The mighty-meta tug-o-war on techrhet last week whipped up quite a storm.  It's lain quiet again, for now, pending reloads and recalculations I suppose.  I didn't jump in because I was busy in N.M.; it was all I could do to keep up with reading the threads, and as much as it stimulated in my own thinking about why blogs enable something different than I've seen before, I kept cool, not knowing the antagonizers and button-pushers from the from the trumpsters or the trumpeters from the analogs or the analogues from the bots--no disrespect intended.  Single-channel lists: wash cycle hot bleach and mixed colors swirling. 

I started blogging because the lists often fall dead silent or explode in a frenzy of over-action cum clog.  It's not an either-or dilemma between lists and blogs, of course, and I still lurk on a few lists in an attempt to keep up with what all the brilliant, well-established folks, the makers of list culture have to say.  A blog, however, is a different kind of home.  Plus, I wanted to give it a try, write more often--whatever I wanted, in a space where I could tap into what others were saying and where they could tap into what I was saying.  Tap!

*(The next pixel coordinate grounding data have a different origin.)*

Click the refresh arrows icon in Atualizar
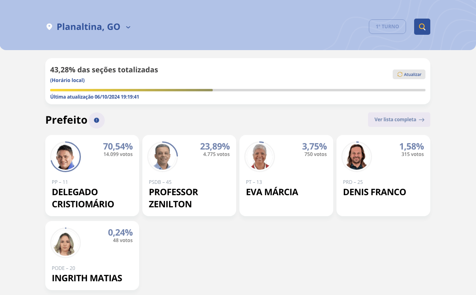The height and width of the screenshot is (295, 476). pyautogui.click(x=400, y=74)
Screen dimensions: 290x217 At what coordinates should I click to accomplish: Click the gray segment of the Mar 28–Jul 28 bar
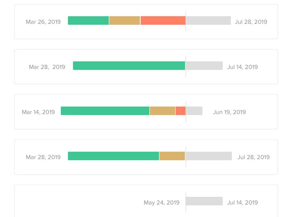[x=209, y=156]
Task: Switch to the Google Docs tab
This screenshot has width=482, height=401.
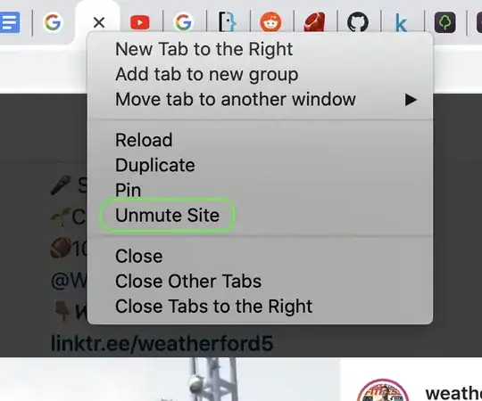Action: pyautogui.click(x=10, y=22)
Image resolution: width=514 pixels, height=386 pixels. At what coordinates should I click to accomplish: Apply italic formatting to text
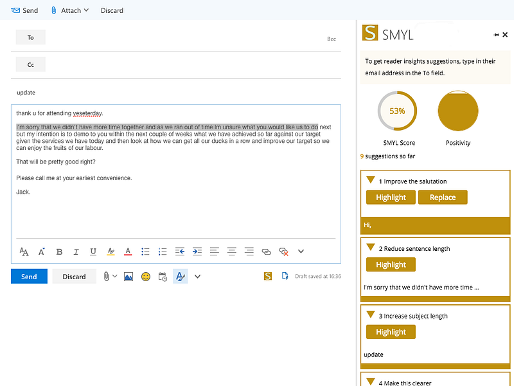pyautogui.click(x=76, y=252)
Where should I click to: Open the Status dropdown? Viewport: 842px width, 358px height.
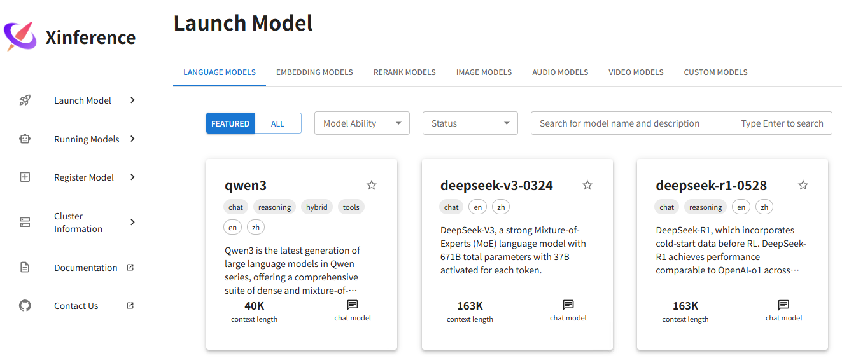pyautogui.click(x=470, y=123)
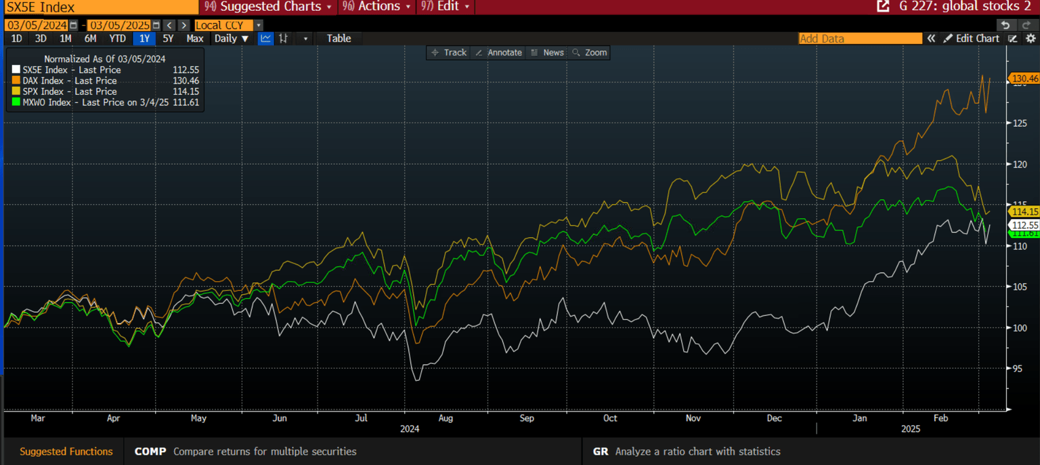This screenshot has width=1040, height=465.
Task: Click the DAX Index orange color swatch
Action: (x=16, y=81)

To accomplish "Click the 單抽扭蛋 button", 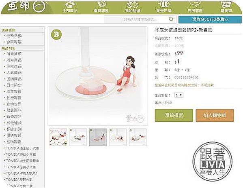I will tap(174, 115).
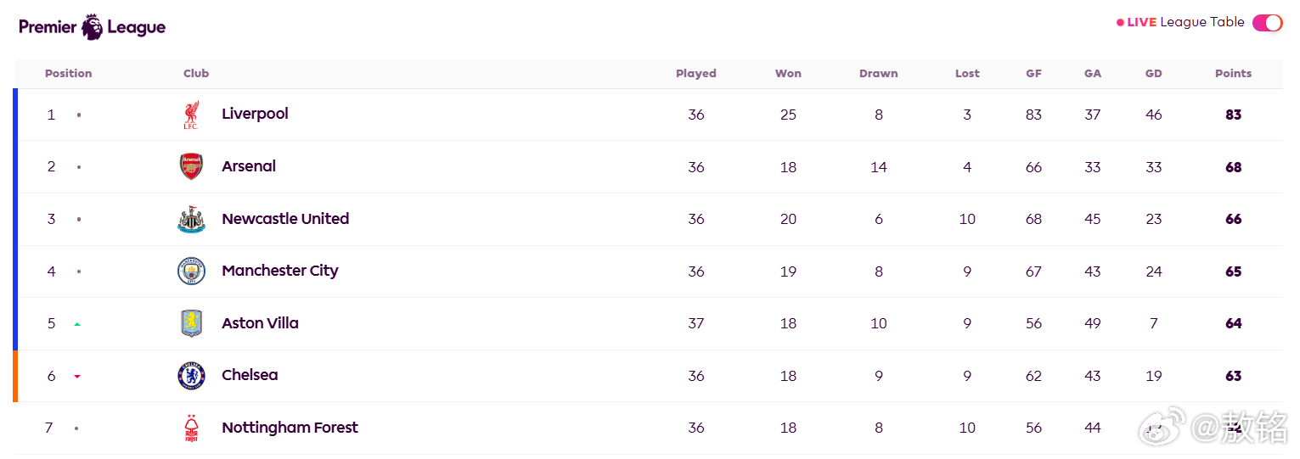Open the Liverpool club name link
This screenshot has height=459, width=1300.
255,114
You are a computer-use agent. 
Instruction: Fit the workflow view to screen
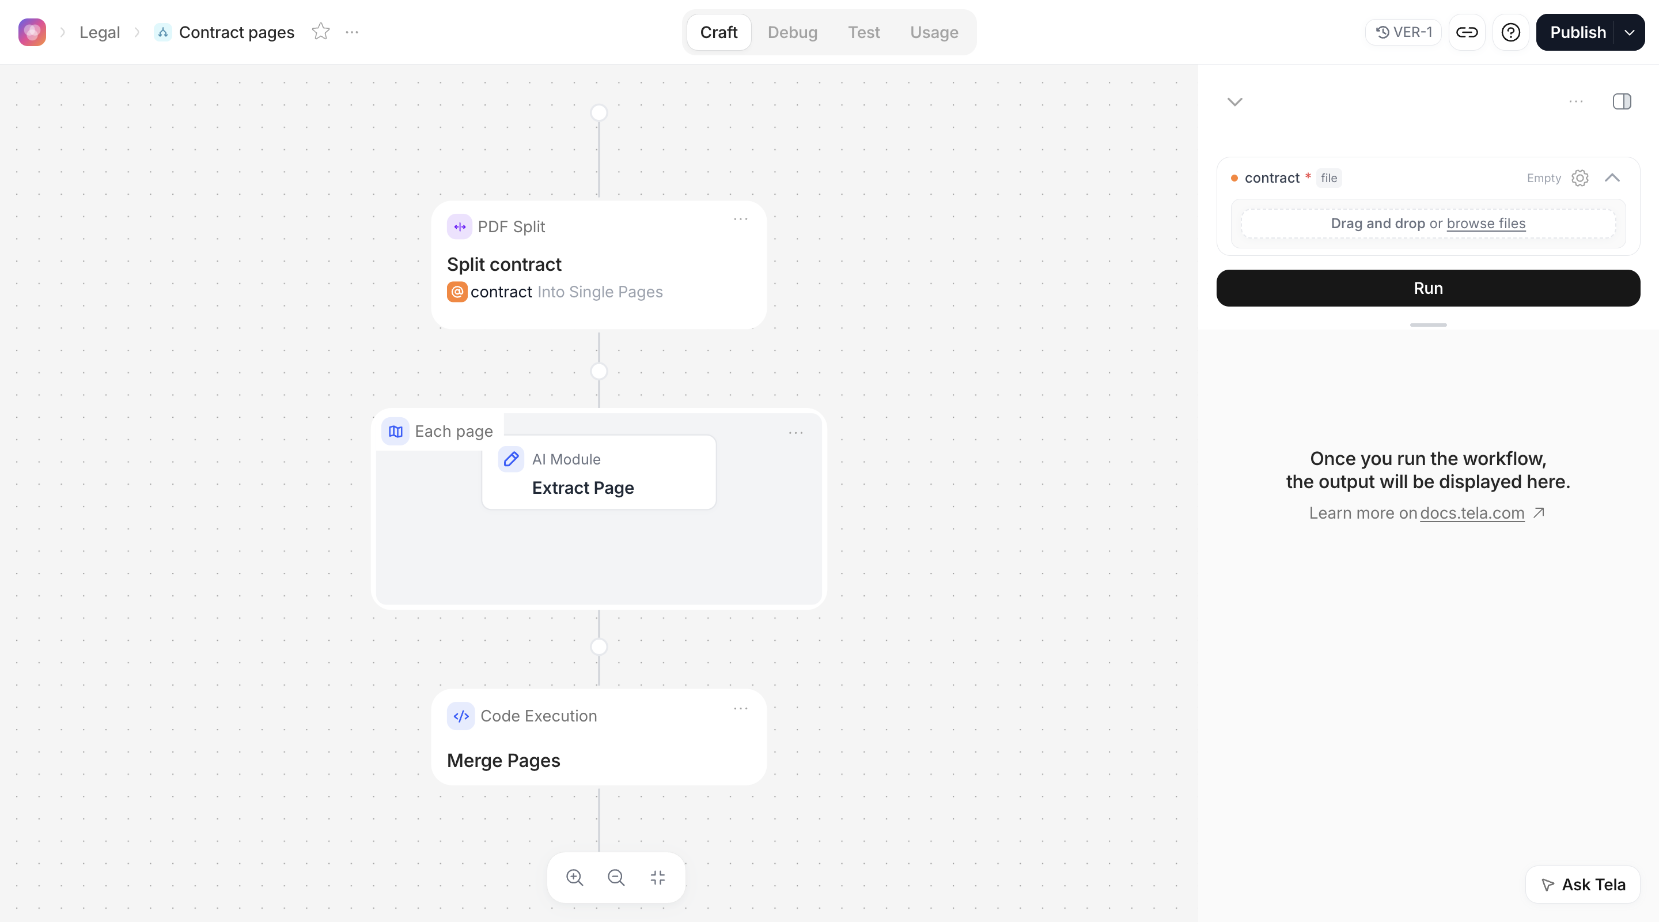coord(658,877)
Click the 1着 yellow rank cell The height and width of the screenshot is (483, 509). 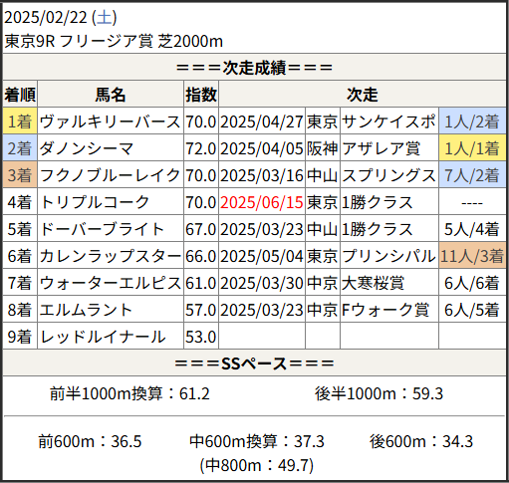point(20,121)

I sipped a few beers last night--going away beers--with a blogger and two non-blogging academic folks.  Four of us.  We talked a lot about the futures of blogs as legitimate scholarship, tech-enabled publishing alternatives, the connections enabled in spite of distance and time and (even more monumental) disciplinary partitions.  Although I won't go to great lengths to parade statistically-based or empirically sound proofs of the value (rounded to the nearest decibels) of blogs in composition, I will give a nod to these inferences (as in, take what you will):

  • Let's not forget the importance of interchanges between bloggers and blog skeptics (Pyrrhonist bloggers; I think, but don't blog)--folks who dismiss it as a waste of time, a distraction, a plight of infoglut, an unruly diary, and so on.  Among doubters are technophobes, neo-Luddites, old guards and other well-intentioned folks who might give blogging a try with just the right nudge.
  • Proving a medium takes time.  Assessment models haven't kept up with front-edge media, hybrid pedagogies, experimentation, error.  Oh, and proving the medium deadens it, renders it hegemonic, pledges it to the regulative rain-cloud.  All rubrics can go to hail.  Well of course this is free-float and naive.  But assessment regimens condition us to systematized drone.  The models fall flat.  The coursework is a bore.  Disengagement begets cheating, and cheating inspires outcry.  I'm not ready to say assessment is the enemy, but just frontload a call for writing with a four-column rubric and see what kind of tamped out stuff unfolds.  Ore into molds, mechanically poured.
  • Blogs chip away at segregations between journalists and academics, between the public sphere and the academy, between old and young, between Michigan City, Indiana and Fulton, New York, between 1:00 p.m. and 1:45 a.m., between you and me.  We're apart, no we're together.  Apart.  But here. And there. Yes, and blogging does that.  I suppose MUD's and MOO's do that, too.  Or wiki's.  Or house parties. Or flagship conferences.  But blogging doesn't require us to share a project as much as to share a curiosity; it doesn't need us to gather, but it enables us to disperse, to distribute, to connect, and to recoil.  Invitations to all.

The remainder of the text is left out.